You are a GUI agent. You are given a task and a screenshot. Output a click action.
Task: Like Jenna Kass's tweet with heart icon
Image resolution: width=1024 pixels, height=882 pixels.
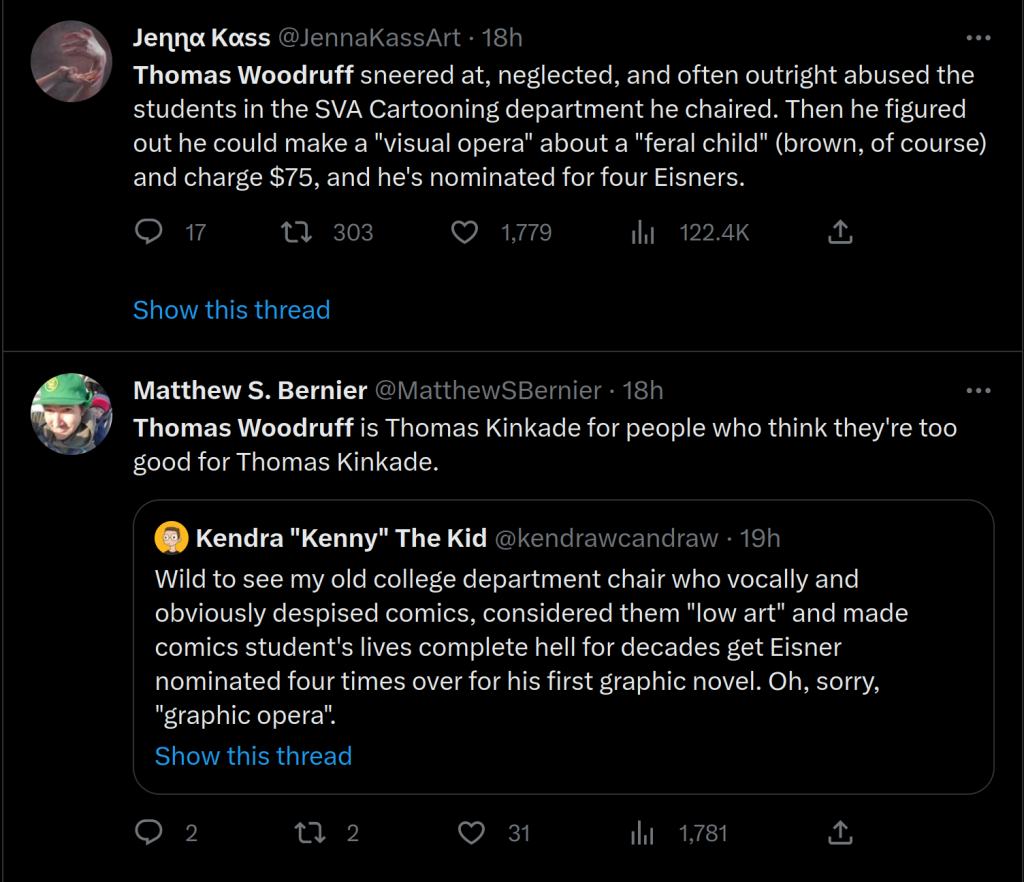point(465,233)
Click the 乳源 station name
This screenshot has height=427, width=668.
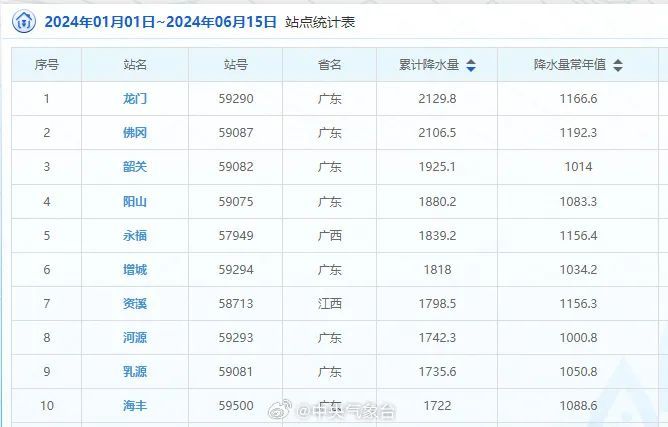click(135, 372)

--

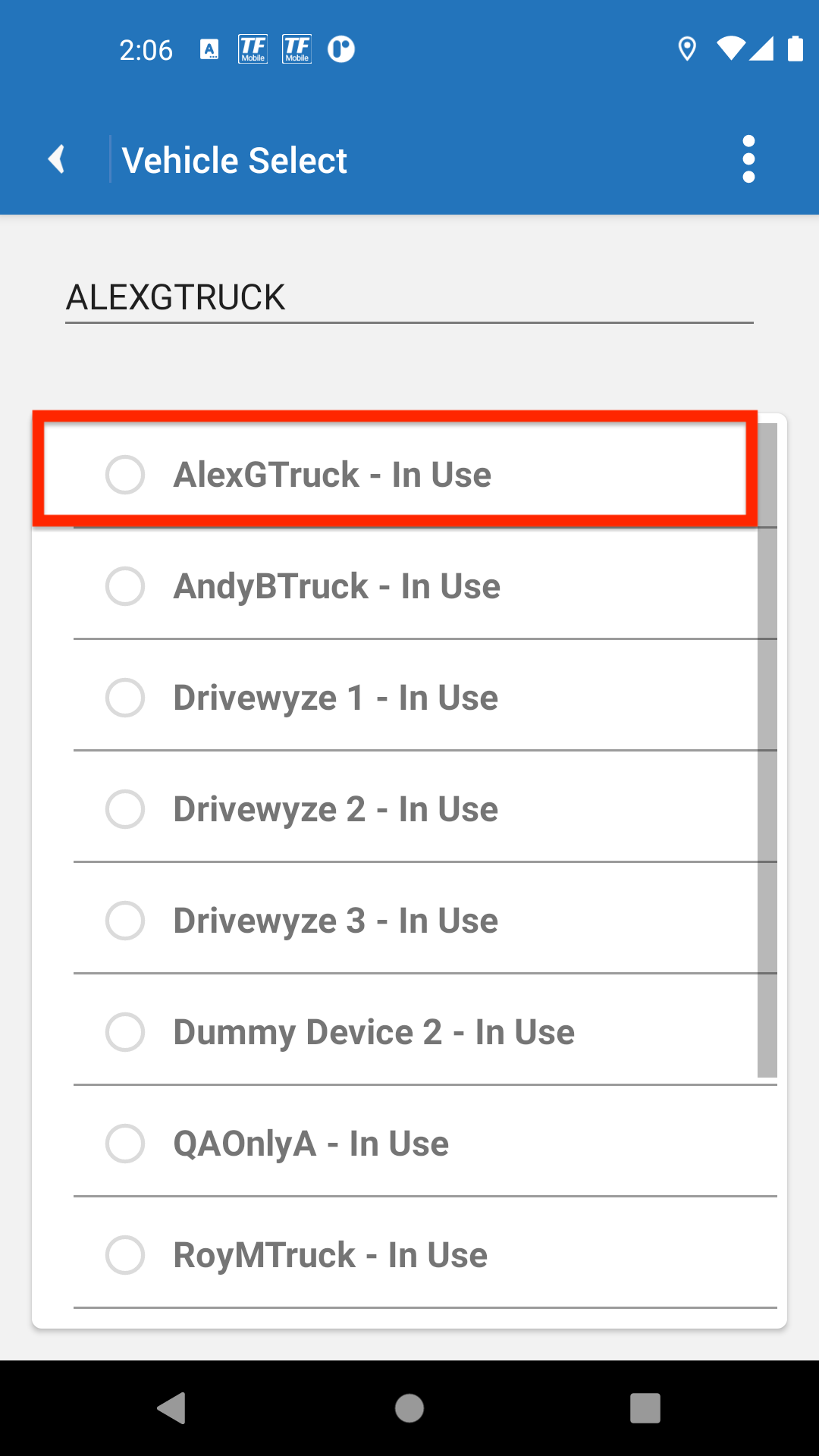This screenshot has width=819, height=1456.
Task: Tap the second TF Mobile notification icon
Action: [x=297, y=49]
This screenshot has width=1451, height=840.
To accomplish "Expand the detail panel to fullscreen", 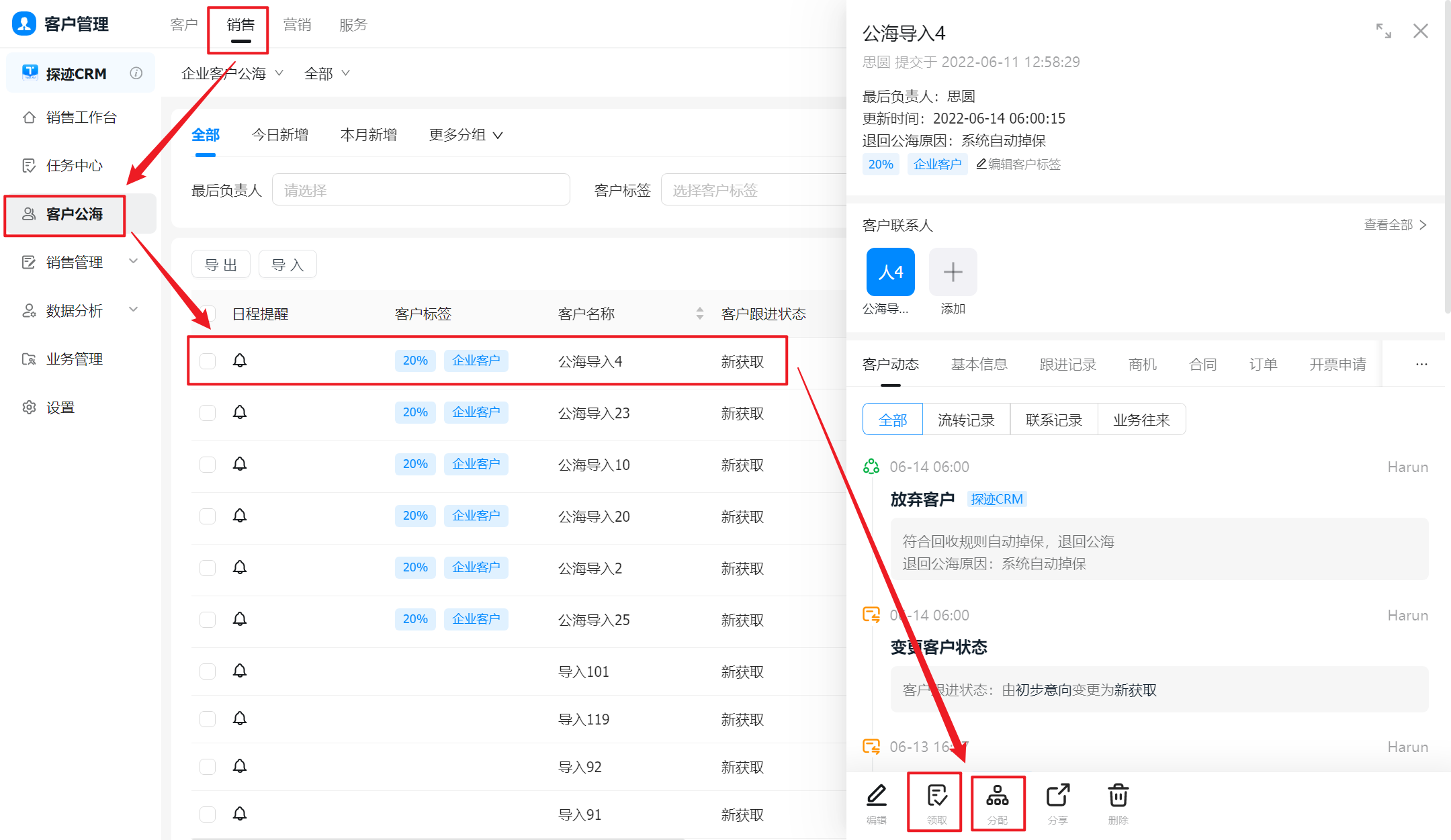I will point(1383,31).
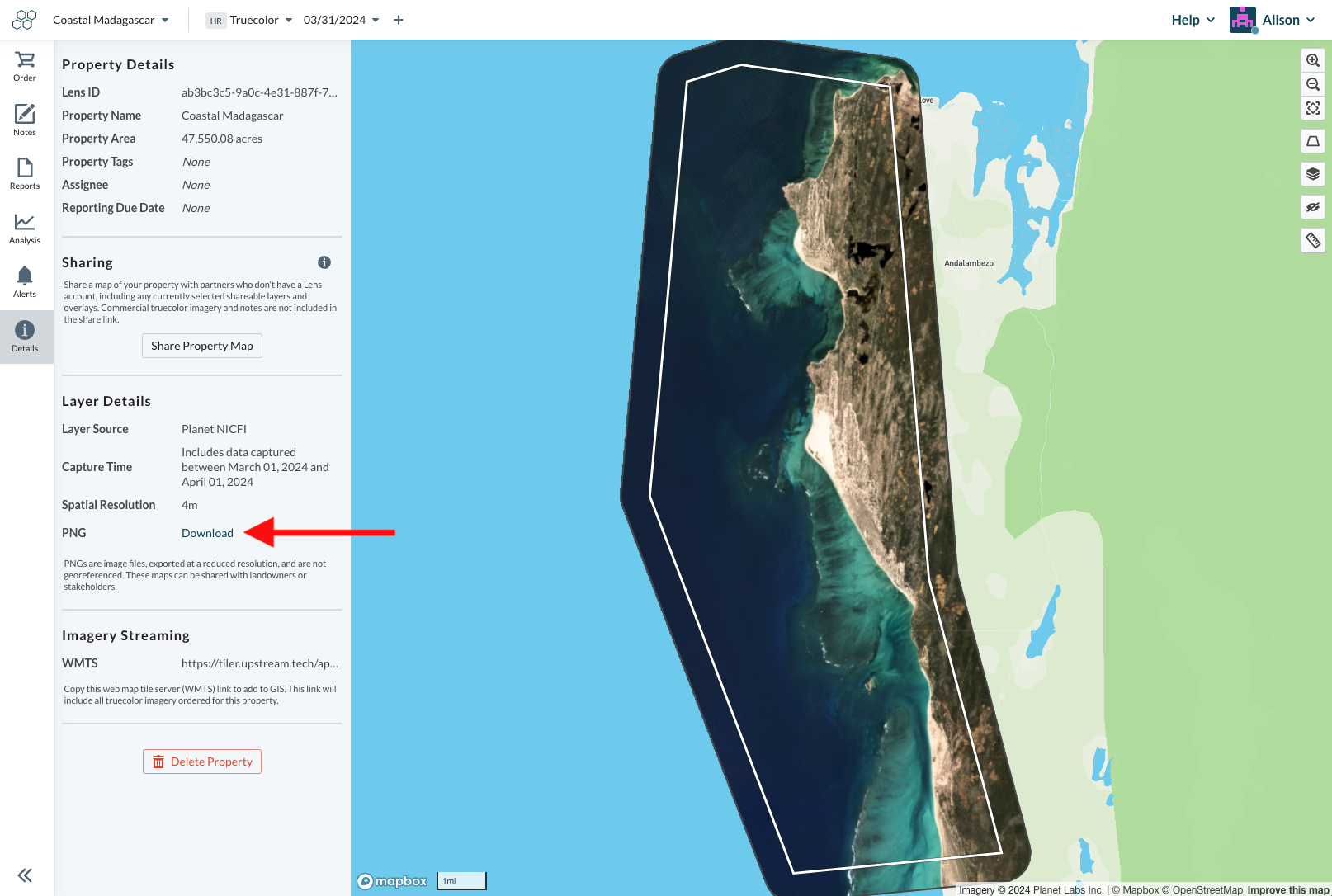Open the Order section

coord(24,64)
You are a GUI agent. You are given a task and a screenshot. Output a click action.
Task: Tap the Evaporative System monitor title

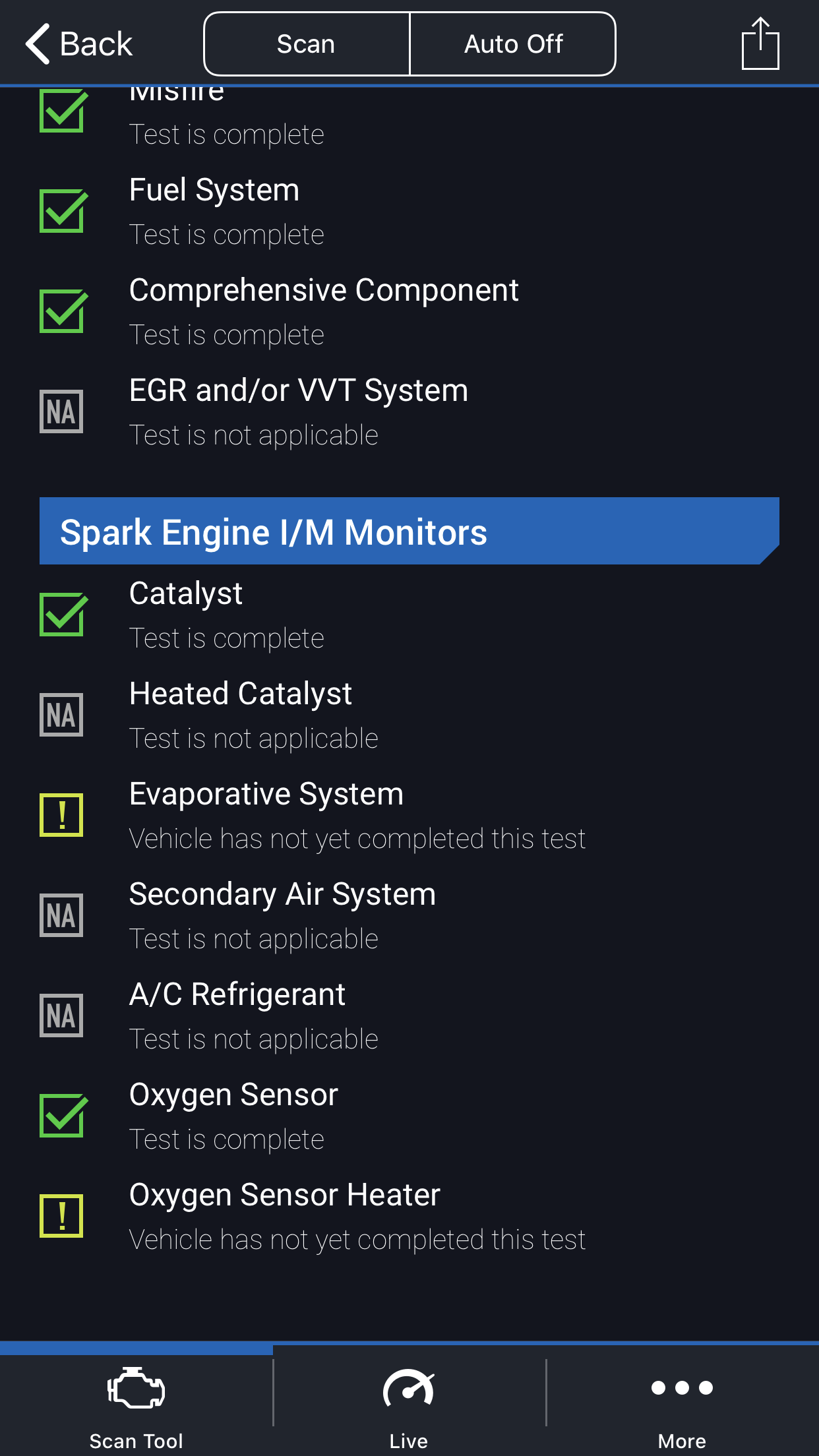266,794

---

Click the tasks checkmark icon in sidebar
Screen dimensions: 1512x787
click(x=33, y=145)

AIM. Lay out the lines above as a JSON list of strings, one string per line and no blank lines, starting at the line that has "Click the 乳源 station name" and stopping after the line that has "click(135, 372)". Leave the pictures out.

ANSWER FOR THE TASK.
[
  "Click the 乳源 station name",
  "This screenshot has height=427, width=668.",
  "click(135, 372)"
]